I hope you had a wonderful summer. I’ve been on hiatus for a while and just getting around to writing my newsletter. Over the past nine months, I’ve been keeping busy with several projects, and am excited to share some good news. This year has been a whirlwind; from touring and performing with the Jazz At Lincoln Center Orchestra to performing and traveling with my band. A lot has happened and I am truly grateful.
I won two Independent Music Awards for Best Jazz Vocal Album (Waiting For The Sunrise) and Fan Vote Favorite for Jazz Vocal Song (“Nearness of You”). I also received my first Downbeat Magazine Critics Poll nomination for Rising Star Tenor Saxophone and was nominated for a 2019 NAACP Image Award for Outstanding Jazz Album for my latest project.
I can’t wait to share with you what’s in store, and I look forward to seeing you soon.
Remembering A Giant
I never had the opportunity to meet the great Clora Bryant, who recently passed in August 2019 at the age of 92. I, like so many women, would not be here if it wasn’t for her sacrifices and her legacy. Clora Bryant is a name that should be in the history books. She was a trumpeter, vocalist, educator, and pillar of the Los Angeles jazz scene. She was considered one of the finest jazz musicians of the west coast but experienced gender-biased limitations throughout her career.

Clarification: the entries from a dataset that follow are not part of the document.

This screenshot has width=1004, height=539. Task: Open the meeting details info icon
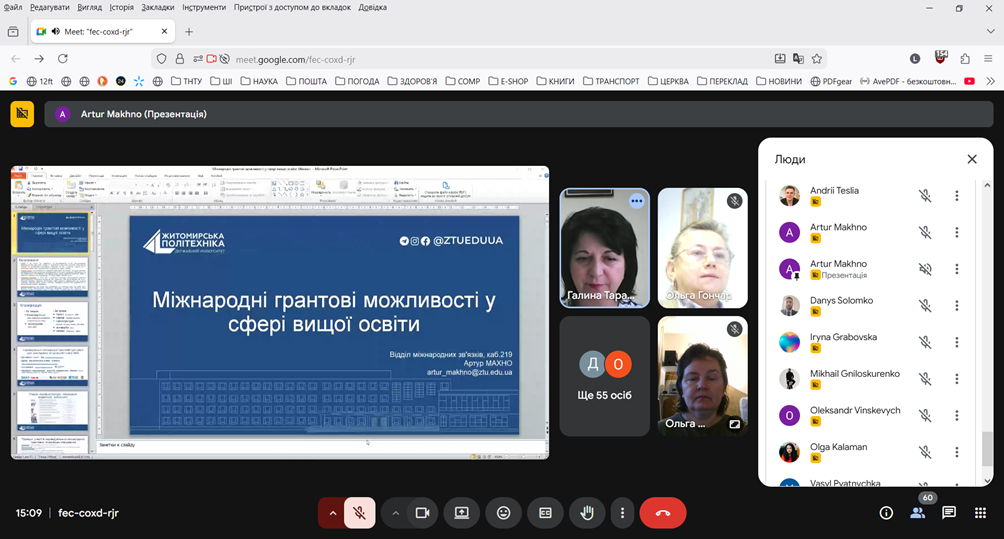pyautogui.click(x=886, y=513)
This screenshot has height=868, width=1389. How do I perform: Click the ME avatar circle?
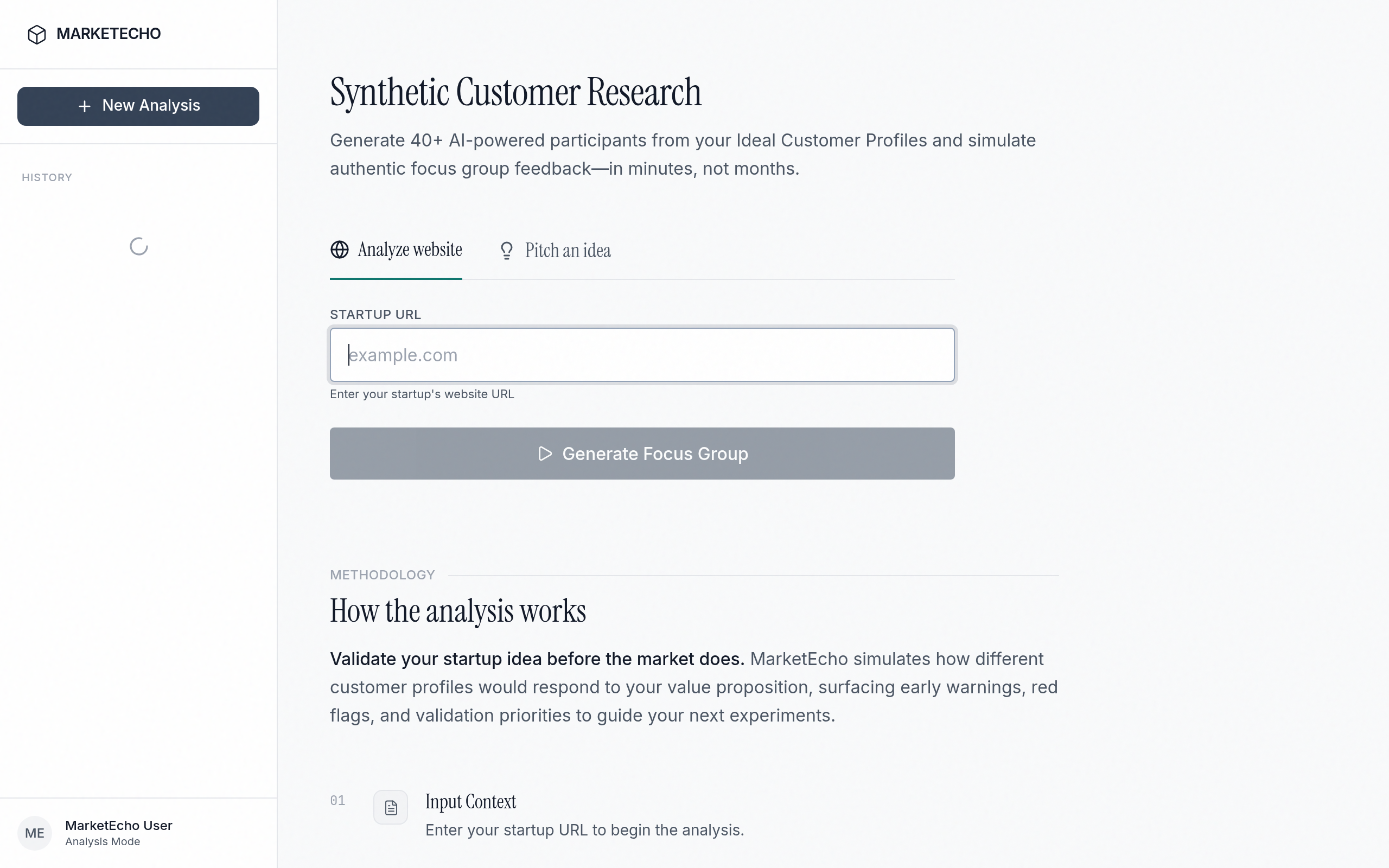click(x=34, y=833)
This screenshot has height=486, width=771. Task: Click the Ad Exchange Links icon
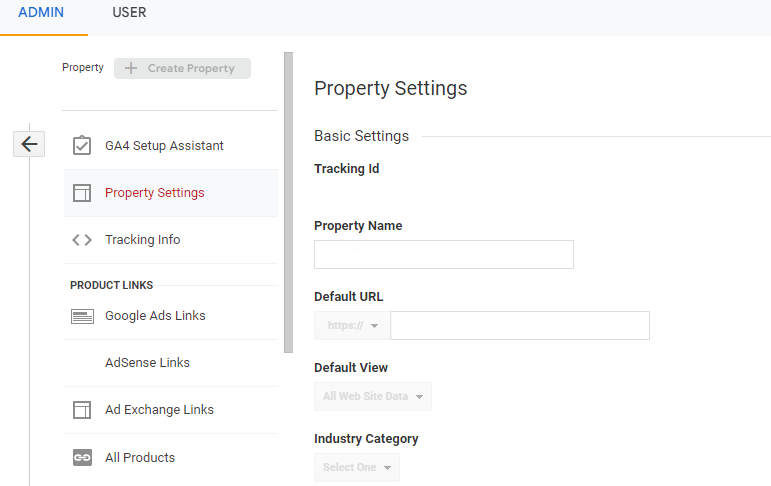point(82,410)
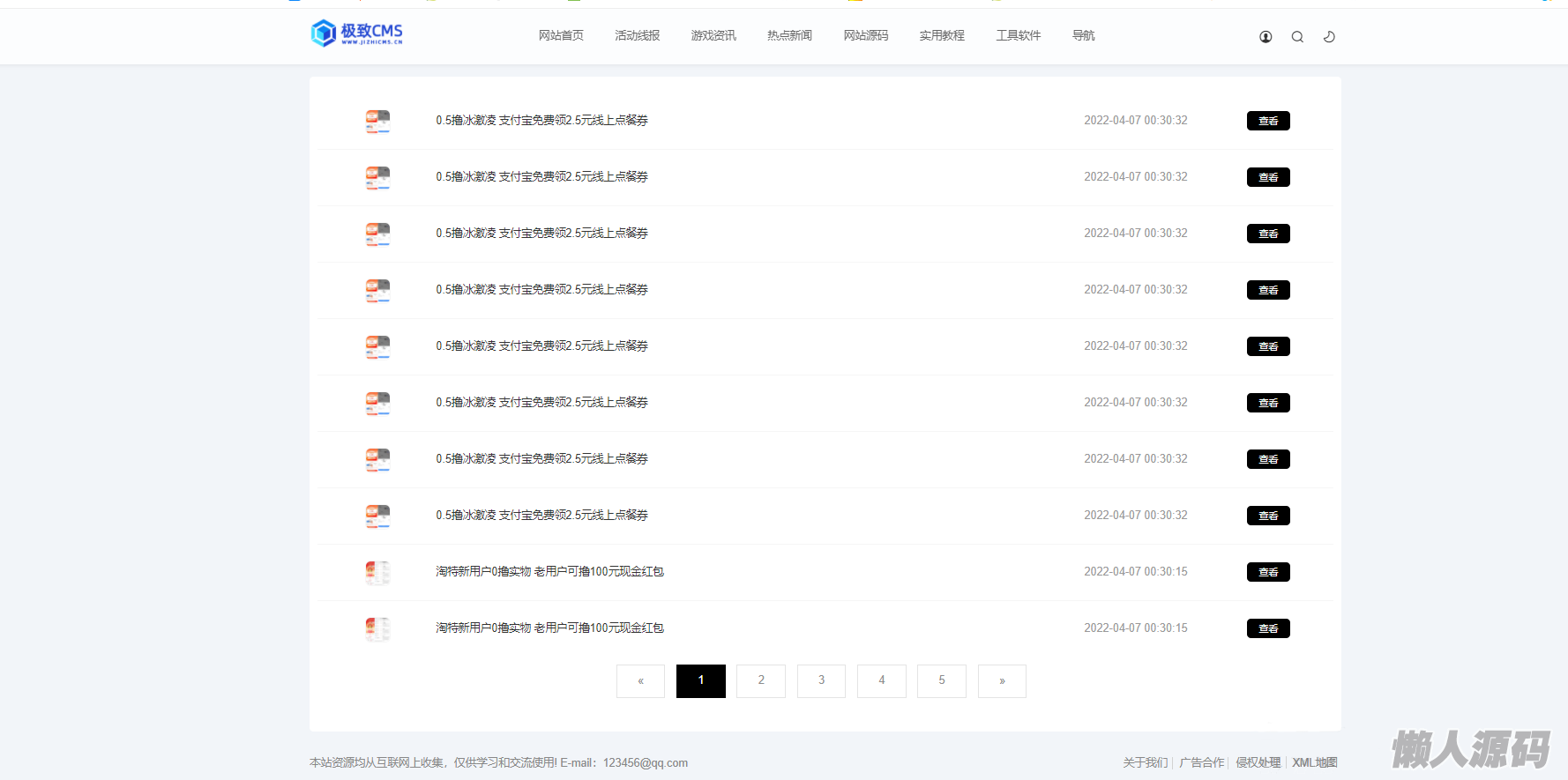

Ms. Bryant was prominent during the 1940s, blossoming through the bebop movement along with the likes of Dizzy Gillespie. She faced discrimination, lack of support from major record labels and agents which unfortunately delayed her coming forth as a recognized and respected bandleader on the scene until she reached middle age. Dizzy Gillespie recognized her as his protégé. He once said, “If you close your eyes, you’ll say it’s a man playing. She has the feeling of the trumpet; not just the notes.”
By the time she broke off to become a bandleader in the ‘70s and ‘80s, mainstream jazz had advanced, and other styles such as fusion became popular. As jazz history became recognized in academia during the late ‘70s and early ‘80s, she, along with many women were left out and rarely celebrated or accepted at the level of their male peers.
Ms. Bryant was part of the infamous “International Sweethearts of Rhythm” in the 1940s, a leading all-female big band. She was known as one of the star soloists of the Sweethearts. Later, she was part of the “Queens of Rhythm” and became the drummer for the band once the drum chair became vacant. She was known to be a show-stopper; playing drums and the trumpet at the same time.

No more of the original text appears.